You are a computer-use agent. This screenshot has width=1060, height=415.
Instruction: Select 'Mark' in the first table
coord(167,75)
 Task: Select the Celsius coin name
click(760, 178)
--- --- ---
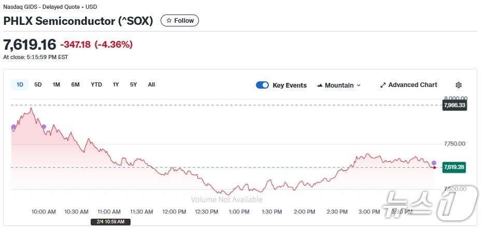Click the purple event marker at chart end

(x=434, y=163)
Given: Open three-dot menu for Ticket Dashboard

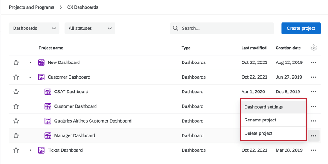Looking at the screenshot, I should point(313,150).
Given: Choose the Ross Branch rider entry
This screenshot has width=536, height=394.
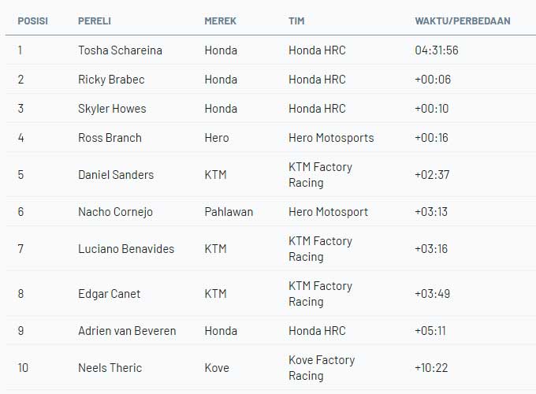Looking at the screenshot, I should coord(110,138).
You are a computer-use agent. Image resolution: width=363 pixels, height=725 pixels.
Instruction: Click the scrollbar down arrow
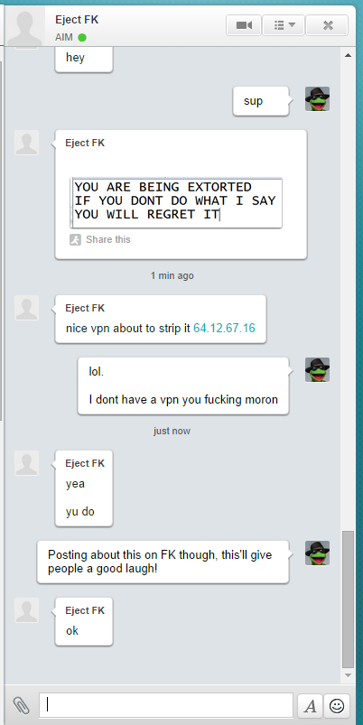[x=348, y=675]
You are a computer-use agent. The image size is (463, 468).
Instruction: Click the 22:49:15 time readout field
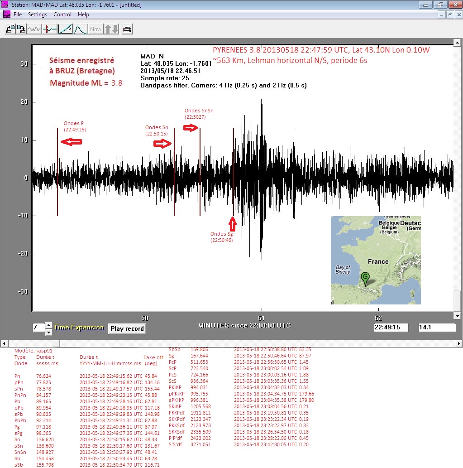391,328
--- --- ---
» WHAT IS BEING ASKED: Copy out each line of the material that holds the word "agent".

» TASK RESPONSE:
You are a computer-use agent. This screenshot has width=1060, height=415.
You are a computer-use agent. Image resolution: width=363 pixels, height=725 pixels.
You are a computer-use agent. The image size is (463, 468).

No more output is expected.